YOUR TASK
Copy each line of the listing that includes "selector".

RECORD SET
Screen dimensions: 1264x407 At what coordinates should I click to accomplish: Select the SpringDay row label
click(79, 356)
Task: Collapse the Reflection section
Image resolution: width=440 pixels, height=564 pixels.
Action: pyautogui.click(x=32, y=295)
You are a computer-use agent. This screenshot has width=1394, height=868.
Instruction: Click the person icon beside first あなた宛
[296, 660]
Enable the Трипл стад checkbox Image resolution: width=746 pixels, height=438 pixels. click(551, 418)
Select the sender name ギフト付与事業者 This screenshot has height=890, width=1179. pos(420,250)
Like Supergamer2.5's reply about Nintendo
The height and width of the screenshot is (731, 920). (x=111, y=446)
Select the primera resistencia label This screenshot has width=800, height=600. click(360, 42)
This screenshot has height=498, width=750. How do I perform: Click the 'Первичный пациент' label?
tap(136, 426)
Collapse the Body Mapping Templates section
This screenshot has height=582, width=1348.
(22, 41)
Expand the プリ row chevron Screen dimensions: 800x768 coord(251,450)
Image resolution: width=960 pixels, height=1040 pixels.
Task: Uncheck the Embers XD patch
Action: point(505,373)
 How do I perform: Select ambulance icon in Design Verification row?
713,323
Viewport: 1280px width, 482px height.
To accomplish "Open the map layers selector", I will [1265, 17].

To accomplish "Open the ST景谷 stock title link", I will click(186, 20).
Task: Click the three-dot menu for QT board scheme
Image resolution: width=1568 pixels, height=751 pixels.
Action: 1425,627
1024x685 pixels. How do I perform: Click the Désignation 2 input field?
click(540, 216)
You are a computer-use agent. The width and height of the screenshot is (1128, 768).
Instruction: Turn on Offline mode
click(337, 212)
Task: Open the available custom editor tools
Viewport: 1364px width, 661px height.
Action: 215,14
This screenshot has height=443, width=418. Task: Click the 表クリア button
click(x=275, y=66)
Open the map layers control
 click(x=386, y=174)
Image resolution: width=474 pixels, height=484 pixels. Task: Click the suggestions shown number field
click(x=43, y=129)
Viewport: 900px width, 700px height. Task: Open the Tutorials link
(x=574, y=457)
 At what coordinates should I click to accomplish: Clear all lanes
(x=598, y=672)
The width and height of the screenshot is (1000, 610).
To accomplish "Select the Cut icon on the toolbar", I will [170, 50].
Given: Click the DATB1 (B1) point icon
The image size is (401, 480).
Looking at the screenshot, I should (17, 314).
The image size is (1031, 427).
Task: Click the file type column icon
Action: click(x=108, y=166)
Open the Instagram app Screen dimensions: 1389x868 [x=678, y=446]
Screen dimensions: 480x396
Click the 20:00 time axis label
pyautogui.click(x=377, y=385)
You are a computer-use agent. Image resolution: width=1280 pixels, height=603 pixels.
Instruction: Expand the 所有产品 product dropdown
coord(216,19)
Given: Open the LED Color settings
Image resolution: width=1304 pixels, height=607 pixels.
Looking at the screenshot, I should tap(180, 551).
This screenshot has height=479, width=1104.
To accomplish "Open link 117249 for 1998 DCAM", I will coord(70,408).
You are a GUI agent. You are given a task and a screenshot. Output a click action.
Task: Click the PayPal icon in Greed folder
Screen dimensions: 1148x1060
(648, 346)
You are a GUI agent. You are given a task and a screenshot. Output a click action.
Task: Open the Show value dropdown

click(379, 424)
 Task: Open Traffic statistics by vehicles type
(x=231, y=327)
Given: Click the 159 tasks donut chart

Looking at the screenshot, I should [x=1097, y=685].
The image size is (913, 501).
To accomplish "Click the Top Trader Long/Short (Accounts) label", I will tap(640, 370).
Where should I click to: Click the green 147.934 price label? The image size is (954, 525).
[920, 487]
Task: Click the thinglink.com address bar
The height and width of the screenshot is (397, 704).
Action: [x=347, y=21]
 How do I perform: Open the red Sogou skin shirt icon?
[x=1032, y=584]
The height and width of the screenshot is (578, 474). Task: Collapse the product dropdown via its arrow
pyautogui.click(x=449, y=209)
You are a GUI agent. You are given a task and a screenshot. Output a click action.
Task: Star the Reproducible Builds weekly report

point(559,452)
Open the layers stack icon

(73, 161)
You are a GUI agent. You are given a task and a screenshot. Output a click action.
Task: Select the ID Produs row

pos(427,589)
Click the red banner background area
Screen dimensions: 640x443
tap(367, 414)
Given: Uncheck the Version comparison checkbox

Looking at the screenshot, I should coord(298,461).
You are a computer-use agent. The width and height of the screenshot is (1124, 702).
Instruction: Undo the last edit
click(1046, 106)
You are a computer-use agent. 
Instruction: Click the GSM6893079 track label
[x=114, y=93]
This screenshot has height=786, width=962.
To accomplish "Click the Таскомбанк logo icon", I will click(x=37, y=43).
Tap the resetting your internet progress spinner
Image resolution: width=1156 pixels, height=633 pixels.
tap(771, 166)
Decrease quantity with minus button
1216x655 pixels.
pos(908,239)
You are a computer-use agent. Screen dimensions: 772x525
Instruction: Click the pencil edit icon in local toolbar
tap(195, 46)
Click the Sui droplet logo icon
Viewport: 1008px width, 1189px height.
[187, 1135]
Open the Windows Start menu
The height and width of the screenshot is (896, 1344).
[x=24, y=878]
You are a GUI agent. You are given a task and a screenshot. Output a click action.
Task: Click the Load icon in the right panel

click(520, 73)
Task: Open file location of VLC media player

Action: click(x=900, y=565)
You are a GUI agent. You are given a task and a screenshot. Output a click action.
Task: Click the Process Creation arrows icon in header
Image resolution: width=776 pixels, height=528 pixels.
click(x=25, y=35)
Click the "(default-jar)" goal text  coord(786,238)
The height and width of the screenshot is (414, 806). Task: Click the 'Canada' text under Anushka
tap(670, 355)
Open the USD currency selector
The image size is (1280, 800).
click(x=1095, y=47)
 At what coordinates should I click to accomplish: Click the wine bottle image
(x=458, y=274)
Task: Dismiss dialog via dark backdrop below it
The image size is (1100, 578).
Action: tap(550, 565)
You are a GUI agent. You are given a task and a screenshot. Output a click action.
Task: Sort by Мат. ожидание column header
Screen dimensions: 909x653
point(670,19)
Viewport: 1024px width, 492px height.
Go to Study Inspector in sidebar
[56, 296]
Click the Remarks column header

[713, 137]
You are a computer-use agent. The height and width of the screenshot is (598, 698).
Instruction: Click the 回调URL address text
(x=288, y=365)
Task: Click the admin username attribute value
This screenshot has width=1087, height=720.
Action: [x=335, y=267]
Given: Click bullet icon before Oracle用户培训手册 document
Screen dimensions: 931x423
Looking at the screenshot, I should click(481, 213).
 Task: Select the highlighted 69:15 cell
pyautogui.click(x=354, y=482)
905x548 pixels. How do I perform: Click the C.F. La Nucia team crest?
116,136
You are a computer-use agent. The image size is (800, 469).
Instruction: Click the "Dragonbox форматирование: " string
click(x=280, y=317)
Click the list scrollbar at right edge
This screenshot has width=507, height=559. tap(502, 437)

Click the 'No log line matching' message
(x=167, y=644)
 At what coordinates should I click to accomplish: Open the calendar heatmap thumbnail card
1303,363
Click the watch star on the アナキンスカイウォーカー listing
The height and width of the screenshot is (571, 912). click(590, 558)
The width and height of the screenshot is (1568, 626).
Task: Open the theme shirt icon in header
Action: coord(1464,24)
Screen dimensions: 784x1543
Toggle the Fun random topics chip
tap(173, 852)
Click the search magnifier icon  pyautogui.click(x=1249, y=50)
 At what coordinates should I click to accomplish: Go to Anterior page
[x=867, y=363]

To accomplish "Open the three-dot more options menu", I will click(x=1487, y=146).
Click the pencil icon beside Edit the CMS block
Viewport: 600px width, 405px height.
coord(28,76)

OUTPUT OF THE EXERCISE
To accomplish "Open the map layers selector", I will [1265, 17].
Open the USD currency selector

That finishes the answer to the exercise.